Proceedings

Sludge Hydrolysis: Comparing performance of biological and thermal advanced digestion full scale facilities

Theodoulou, M.1, Bonkoski, N.1, Harrison D.2 and Keutgen H.2

1GE Water & Process Technologies, Canada, 2 GE Water & Process Technologies, United Kingdom

(free)

Abstract

Advanced digestion technologies facilitate maximizing the efficiency of existing anaerobic digester assets. The incoming sludge is pre-treated and conditioned; enabling increased volatile solids destruction and reduced digester retention times. Feed sludge concentrations can be effectively increased, reducing the downstream digester volume and allowing flow and load increases in the existing assets.

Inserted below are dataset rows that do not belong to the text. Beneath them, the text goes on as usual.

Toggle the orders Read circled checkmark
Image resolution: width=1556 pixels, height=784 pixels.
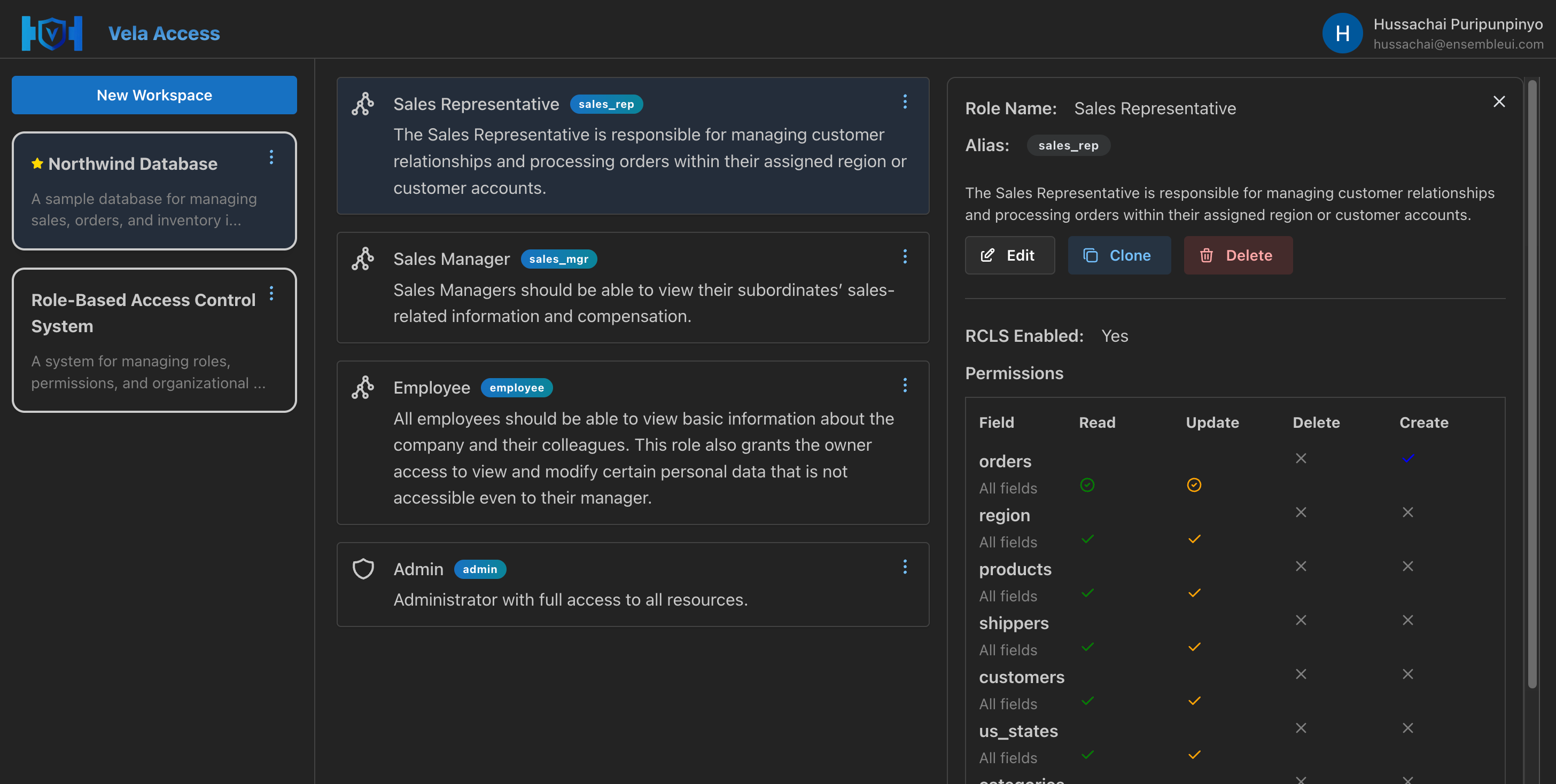[1087, 484]
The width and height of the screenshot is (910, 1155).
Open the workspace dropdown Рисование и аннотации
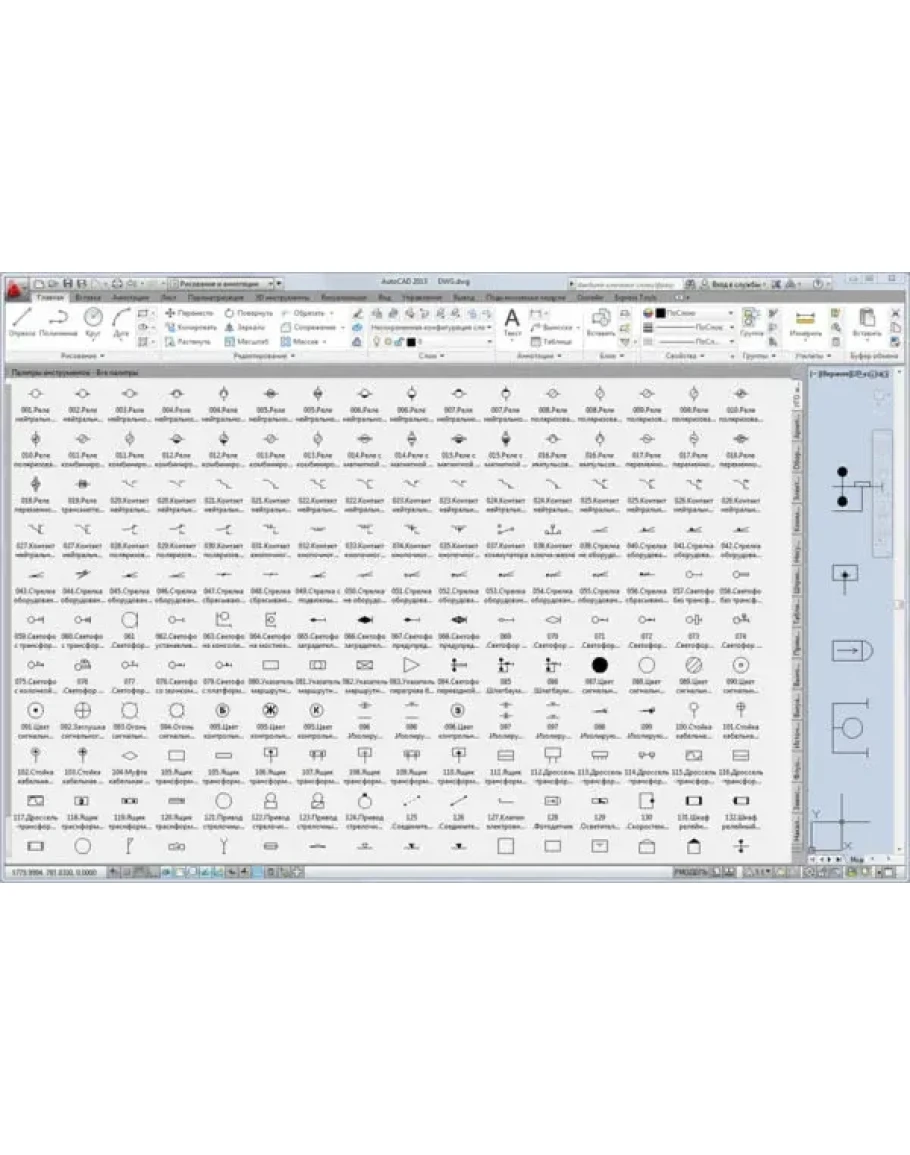pos(225,284)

As part of this study, full scale facilities owned and operated by a UK Water Utility will be evaluated, representing two types of advanced digestion technologies, Biological hydrolysis and Thermal Hydrolysis.  Through the evaluation it was found that the Renewable Electricity output efficiency of the plants equipped with these respective technologies was 0.65 – 0.86 MWh/tds for Biological Hydrolysis and   0.55 – 0.63 MWh/tds for Thermal Hydrolysis.  It was also seen that the biogas yield efficiency was highest in the Biological Hydrolysis, however, when digester utilization efficiency (MWh/m3) was considered, although Biological Hydrolysis has an opportunity to have the highest utilization efficiency the gap between Biological Hydrolysis and Thermal Hydrolysis was reduced.  Thermal Hydrolysis benefits from the intensity level of the process, namely in digester solids feed rate.

Keywords

Advanced Anaerobic Digestion; Sludge Hydrolysis; Biological Hydrolysis; Thermal Hydrolysis; Biosolids; Renewable Energy

Introduction

The application of Anaerobic Digestion (AD) in wastewater treatment has been done for many years, with the primary objective to reduce the amount of solids and to stabilize them such that they can be disposed.  In more recent years, the intent of beneficially using biosolids has been adopted, with biosolids regularly destined for land application or composting.  The main byproduct of anaerobic digestion, biogas, which is a methane rich fuel, is also now being viewed as a source of renewable energy that can be leveraged.  Biogas can be converted into renewable electricity and heat when supplied as fuel to a Combined Heat and Power (CHP) system.  The enhancement of the anaerobic digestion process, with focus on the increase of biogas production from sludge is a key to increasing the amount of renewable energy that can be produced with wastewater primary solids and activated sludge being the feed.